Think you are being smart staying out of the sun? Maybe not. You may not be getting enough vitamin D. By some estimates, three-quarters of all adults and children are deficient in this sunshine vitamin. Recent studies have demonstrated its central role in maintaining health.
Decreased or insufficient levels of vitamin D have been linked to:
- Suppressed immunity. Our innate systems of defense may not function efficiently without adequate vitamin D, allowing increased susceptibility to infectious agents.
- Increased risk of chronic disease. Low levels of vitamin D have been associated with a higher-than-normal risk of heart disease, osteoporosis, asthma, high blood pressure, and some forms of cancer.

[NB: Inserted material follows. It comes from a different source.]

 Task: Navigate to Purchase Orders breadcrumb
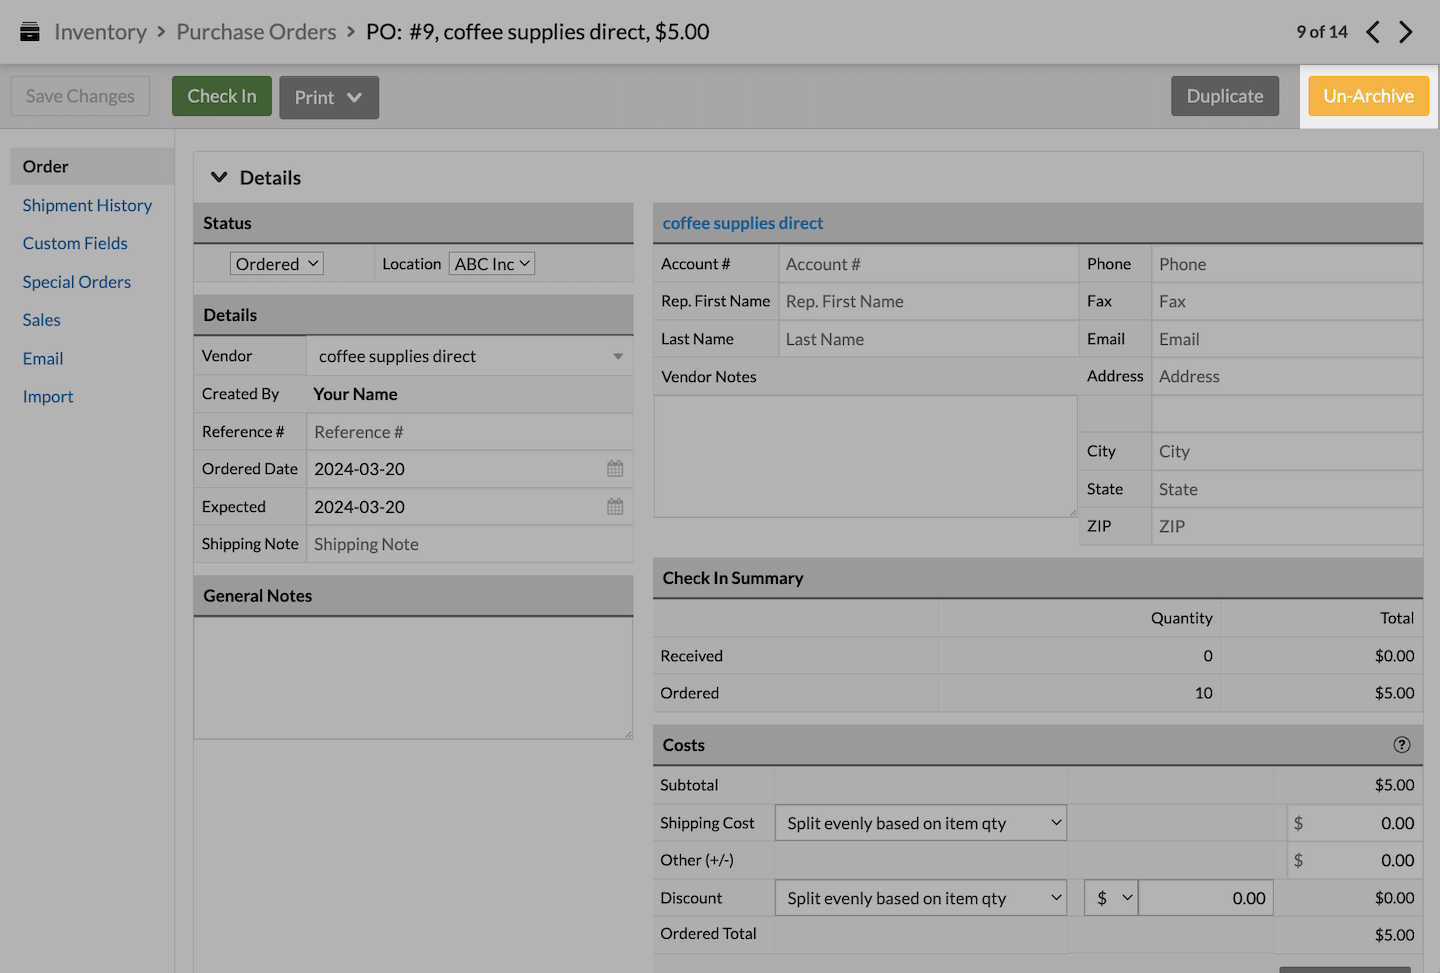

- Heightened inflammation. Vitamin D is a key cofactor in regulating inflammation throughout the body.
If you live north of, say, Atlanta, Georgia (35 degrees latitude), weak winter ultraviolet rays from the sun are not strong enough to allow your body to create vitamin D. And today, with all the warnings about sun and skin cancer, many of us are more likely to slather on SPF lotion or completely cover up. Being dark-skinned, obese (vitamin D is stored in fat), or elderly (older bodies don’t synthesize vitamin D as well) can also cause low levels of the vitamin.

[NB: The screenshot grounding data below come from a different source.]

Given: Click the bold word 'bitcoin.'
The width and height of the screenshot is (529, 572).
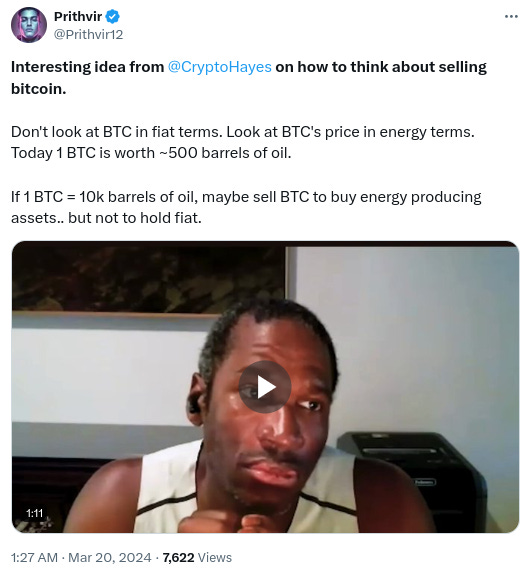Looking at the screenshot, I should coord(39,89).
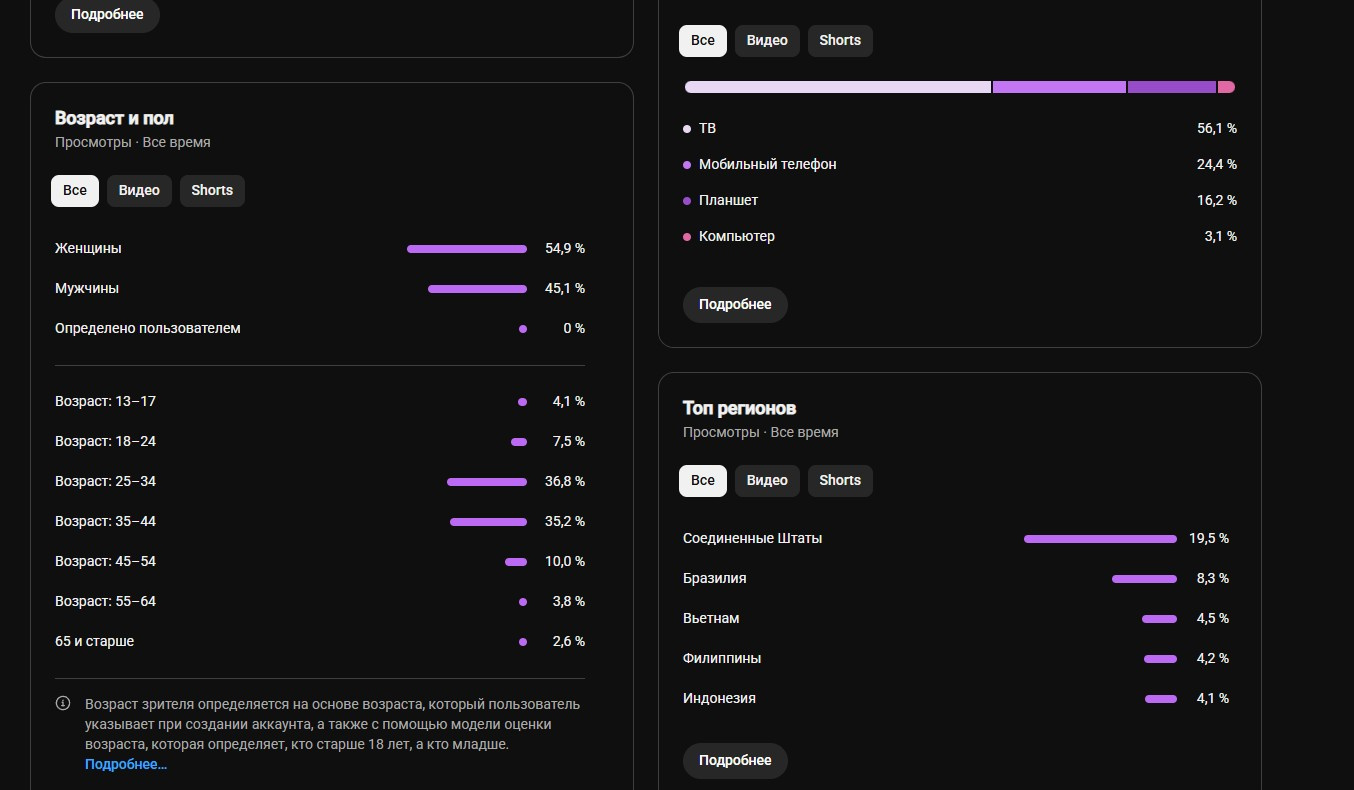The image size is (1354, 790).
Task: Select Видео chip in Топ регионов card
Action: coord(767,481)
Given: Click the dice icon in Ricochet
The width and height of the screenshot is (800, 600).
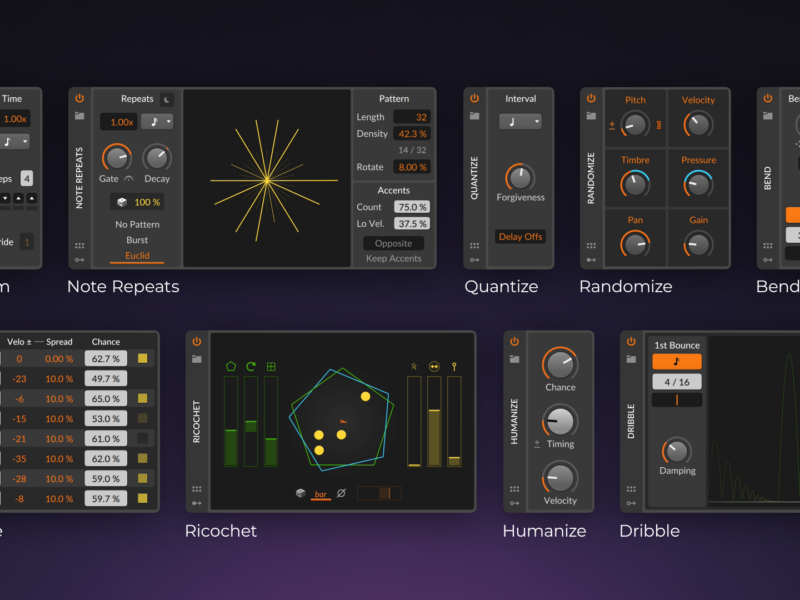Looking at the screenshot, I should click(x=300, y=493).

It is tough to get vitamin D from food. Good sources are egg yolks and fatty fish (salmon, mackerel), but you’d have to eat six ounces of salmon or 47 egg yolks a day to get the recommended 1,000 international units (IU). Even fortified milk, orange juice, and cereal supply only 100 IU per serving. That means you probably have to supplement. Since I’m over 60, my target is 1,200 IU daily. You will benefit by conducting a little independent research to determine what is appropriate for each member of your family.
P.S. One way to determine your level of vitamin D is by a vitamin D test (the 25-hydroxy vitamin D test).